▸ **TASK DETAILS**:
Write out the items below verbatim, everything from the line containing "Image resolution: width=1024" down to the line containing "click(616, 776)", and nothing else.

▸ **RECORDS PROVIDED**:
==========

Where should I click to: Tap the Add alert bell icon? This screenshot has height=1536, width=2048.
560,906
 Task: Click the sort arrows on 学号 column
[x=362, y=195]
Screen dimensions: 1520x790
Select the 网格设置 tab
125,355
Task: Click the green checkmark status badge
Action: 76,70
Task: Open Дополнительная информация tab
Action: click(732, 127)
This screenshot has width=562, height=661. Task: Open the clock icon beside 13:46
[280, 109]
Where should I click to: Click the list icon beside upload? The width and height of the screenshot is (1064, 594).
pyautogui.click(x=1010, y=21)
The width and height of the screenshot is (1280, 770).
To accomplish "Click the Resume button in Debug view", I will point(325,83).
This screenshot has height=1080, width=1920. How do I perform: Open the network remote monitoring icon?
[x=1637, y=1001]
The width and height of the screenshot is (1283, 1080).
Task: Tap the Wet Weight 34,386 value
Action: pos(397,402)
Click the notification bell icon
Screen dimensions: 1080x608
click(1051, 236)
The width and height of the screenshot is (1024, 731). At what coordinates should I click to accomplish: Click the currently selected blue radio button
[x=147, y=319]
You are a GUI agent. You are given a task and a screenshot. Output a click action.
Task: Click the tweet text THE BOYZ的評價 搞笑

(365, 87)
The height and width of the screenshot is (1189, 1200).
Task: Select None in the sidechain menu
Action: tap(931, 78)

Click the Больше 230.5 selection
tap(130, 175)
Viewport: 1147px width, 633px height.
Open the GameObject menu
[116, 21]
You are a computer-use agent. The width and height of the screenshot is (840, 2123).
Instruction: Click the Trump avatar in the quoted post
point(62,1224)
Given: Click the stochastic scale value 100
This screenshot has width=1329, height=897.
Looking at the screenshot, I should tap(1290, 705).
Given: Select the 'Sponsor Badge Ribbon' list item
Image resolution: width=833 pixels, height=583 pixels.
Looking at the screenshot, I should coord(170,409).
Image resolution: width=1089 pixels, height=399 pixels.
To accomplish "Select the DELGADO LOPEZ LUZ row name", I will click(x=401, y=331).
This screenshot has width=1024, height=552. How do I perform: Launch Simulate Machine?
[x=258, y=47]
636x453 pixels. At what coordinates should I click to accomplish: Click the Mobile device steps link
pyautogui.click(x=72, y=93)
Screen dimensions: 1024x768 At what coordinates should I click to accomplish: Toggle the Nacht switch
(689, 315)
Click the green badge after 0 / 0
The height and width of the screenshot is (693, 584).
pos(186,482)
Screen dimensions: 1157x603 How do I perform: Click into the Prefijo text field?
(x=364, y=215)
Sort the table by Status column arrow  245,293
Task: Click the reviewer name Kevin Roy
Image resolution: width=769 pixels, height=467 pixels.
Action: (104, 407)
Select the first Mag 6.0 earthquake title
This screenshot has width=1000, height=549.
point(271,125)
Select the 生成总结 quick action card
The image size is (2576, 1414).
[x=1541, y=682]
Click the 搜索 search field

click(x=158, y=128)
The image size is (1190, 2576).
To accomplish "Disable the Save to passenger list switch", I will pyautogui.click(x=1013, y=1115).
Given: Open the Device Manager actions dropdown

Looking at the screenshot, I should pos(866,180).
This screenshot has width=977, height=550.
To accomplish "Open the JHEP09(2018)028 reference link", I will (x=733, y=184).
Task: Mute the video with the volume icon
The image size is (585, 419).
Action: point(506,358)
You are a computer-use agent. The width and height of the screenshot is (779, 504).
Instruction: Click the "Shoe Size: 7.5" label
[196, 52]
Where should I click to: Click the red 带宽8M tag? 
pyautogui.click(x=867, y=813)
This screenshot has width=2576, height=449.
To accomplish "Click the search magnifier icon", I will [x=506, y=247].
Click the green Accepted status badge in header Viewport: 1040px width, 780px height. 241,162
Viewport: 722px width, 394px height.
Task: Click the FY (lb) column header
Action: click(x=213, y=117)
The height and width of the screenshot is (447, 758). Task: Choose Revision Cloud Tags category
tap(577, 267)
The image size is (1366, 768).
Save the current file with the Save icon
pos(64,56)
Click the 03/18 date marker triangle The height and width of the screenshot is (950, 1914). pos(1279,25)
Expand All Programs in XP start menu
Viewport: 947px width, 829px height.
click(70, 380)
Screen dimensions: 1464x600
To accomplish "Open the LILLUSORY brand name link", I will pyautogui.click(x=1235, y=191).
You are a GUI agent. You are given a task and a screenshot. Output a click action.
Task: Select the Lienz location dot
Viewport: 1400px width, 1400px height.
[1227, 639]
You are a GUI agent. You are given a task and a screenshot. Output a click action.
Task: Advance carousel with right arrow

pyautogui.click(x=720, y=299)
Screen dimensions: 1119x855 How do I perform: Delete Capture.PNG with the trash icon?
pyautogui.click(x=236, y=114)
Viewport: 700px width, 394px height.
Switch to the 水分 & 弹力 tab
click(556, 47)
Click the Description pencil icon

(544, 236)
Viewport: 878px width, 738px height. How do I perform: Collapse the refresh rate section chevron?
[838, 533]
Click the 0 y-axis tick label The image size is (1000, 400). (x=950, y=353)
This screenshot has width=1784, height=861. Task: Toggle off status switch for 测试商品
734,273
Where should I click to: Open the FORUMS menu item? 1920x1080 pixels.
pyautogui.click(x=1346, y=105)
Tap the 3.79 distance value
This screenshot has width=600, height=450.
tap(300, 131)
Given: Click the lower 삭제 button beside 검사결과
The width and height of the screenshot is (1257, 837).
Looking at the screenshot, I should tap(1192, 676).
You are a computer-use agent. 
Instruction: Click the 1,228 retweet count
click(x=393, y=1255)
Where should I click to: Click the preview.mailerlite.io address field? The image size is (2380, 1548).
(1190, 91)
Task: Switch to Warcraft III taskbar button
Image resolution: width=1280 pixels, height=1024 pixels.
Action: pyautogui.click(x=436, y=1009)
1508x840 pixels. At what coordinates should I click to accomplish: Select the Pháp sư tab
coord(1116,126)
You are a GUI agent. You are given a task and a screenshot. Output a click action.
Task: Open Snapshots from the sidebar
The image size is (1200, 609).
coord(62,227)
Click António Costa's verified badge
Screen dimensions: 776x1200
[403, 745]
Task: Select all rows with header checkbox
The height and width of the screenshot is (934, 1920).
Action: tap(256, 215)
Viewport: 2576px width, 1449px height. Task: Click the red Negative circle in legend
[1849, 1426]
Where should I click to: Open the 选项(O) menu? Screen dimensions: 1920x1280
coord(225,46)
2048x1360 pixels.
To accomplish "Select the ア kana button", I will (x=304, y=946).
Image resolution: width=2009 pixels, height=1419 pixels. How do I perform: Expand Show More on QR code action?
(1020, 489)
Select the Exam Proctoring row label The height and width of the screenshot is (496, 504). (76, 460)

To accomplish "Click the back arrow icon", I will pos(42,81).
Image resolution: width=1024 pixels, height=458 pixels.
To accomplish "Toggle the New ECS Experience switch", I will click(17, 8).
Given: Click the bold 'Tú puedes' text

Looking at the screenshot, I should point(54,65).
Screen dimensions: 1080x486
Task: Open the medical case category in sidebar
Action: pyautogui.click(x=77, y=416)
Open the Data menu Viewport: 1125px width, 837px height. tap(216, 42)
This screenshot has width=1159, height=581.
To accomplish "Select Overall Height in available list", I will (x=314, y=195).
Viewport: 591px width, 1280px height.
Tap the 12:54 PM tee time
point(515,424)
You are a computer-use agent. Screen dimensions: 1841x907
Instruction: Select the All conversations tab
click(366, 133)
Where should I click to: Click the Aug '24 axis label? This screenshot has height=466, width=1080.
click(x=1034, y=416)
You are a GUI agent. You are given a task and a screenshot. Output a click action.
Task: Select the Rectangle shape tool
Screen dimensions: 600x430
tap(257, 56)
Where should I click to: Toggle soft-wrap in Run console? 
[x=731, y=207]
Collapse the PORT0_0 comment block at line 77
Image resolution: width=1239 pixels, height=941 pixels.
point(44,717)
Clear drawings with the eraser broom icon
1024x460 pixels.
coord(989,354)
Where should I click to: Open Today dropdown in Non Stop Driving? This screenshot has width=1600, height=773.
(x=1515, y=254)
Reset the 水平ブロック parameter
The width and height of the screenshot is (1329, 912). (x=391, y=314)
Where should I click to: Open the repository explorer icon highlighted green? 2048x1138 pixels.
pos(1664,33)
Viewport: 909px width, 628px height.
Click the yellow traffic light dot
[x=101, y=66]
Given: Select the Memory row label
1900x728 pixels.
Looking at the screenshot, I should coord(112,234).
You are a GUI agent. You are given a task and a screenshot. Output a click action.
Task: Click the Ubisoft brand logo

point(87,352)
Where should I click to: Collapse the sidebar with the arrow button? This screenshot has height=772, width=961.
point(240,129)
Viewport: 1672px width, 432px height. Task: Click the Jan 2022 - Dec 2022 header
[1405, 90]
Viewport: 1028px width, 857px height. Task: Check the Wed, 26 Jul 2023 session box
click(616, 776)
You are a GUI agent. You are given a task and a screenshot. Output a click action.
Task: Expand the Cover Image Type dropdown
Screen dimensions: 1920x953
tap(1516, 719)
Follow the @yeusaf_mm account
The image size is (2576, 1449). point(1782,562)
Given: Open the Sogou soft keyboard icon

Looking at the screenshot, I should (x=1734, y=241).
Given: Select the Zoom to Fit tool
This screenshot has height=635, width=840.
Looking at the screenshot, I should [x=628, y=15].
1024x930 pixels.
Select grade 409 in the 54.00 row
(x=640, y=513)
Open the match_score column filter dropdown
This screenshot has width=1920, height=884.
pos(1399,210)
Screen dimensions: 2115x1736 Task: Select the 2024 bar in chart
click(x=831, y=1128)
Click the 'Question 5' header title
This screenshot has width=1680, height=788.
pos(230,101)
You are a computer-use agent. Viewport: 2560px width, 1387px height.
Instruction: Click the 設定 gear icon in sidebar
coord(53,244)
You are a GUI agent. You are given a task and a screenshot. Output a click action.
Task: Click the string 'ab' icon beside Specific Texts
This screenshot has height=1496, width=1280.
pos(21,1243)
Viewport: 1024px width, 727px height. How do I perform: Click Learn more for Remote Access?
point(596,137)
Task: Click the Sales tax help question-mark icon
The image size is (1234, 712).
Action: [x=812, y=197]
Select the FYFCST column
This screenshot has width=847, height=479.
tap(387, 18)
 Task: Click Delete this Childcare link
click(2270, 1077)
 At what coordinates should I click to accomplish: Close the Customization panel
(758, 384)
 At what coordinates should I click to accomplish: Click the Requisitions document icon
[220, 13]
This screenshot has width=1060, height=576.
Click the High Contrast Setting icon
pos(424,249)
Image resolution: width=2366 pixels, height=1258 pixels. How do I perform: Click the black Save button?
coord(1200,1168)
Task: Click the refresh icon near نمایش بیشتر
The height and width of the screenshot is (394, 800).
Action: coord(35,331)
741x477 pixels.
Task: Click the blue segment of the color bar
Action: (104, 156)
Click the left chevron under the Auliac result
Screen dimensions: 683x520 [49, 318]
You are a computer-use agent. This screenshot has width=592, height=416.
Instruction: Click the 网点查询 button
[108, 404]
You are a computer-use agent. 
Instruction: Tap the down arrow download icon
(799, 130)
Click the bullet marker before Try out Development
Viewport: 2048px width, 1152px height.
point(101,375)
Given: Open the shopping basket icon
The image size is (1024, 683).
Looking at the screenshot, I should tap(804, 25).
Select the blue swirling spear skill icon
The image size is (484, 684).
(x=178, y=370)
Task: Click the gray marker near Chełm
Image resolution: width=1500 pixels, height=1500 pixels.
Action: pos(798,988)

==========

▸ **ANSWER TO THIS EXERCISE**:
Image resolution: width=1024 pixels, height=458 pixels.
To accomplish "Toggle the New ECS Experience switch", I will click(17, 8).
Given: Click the bold 'Tú puedes' text

Looking at the screenshot, I should point(54,65).
Screen dimensions: 1080x486
Task: Open the medical case category in sidebar
Action: pyautogui.click(x=77, y=416)
Open the Data menu Viewport: 1125px width, 837px height. tap(216, 42)
This screenshot has width=1159, height=581.
To accomplish "Select Overall Height in available list", I will (x=314, y=195).
Viewport: 591px width, 1280px height.
Tap the 12:54 PM tee time
point(515,424)
You are a computer-use agent. Screen dimensions: 1841x907
Instruction: Select the All conversations tab
click(366, 133)
Where should I click to: Click the Aug '24 axis label? This screenshot has height=466, width=1080.
click(x=1034, y=416)
You are a GUI agent. You are given a task and a screenshot. Output a click action.
Task: Select the Rectangle shape tool
Screen dimensions: 600x430
tap(257, 56)
Where should I click to: Toggle soft-wrap in Run console? 
[x=731, y=207]
Collapse the PORT0_0 comment block at line 77
Image resolution: width=1239 pixels, height=941 pixels.
point(44,717)
Clear drawings with the eraser broom icon
1024x460 pixels.
coord(989,354)
Where should I click to: Open Today dropdown in Non Stop Driving? This screenshot has width=1600, height=773.
(x=1515, y=254)
Reset the 水平ブロック parameter
The width and height of the screenshot is (1329, 912). (x=391, y=314)
Where should I click to: Open the repository explorer icon highlighted green? 2048x1138 pixels.
pos(1664,33)
Viewport: 909px width, 628px height.
Click the yellow traffic light dot
[x=101, y=66]
Given: Select the Memory row label
1900x728 pixels.
Looking at the screenshot, I should coord(112,234).
You are a GUI agent. You are given a task and a screenshot. Output a click action.
Task: Click the Ubisoft brand logo

point(87,352)
Where should I click to: Collapse the sidebar with the arrow button? This screenshot has height=772, width=961.
point(240,129)
Viewport: 1672px width, 432px height. Task: Click the Jan 2022 - Dec 2022 header
[1405, 90]
Viewport: 1028px width, 857px height. Task: Check the Wed, 26 Jul 2023 session box
click(616, 776)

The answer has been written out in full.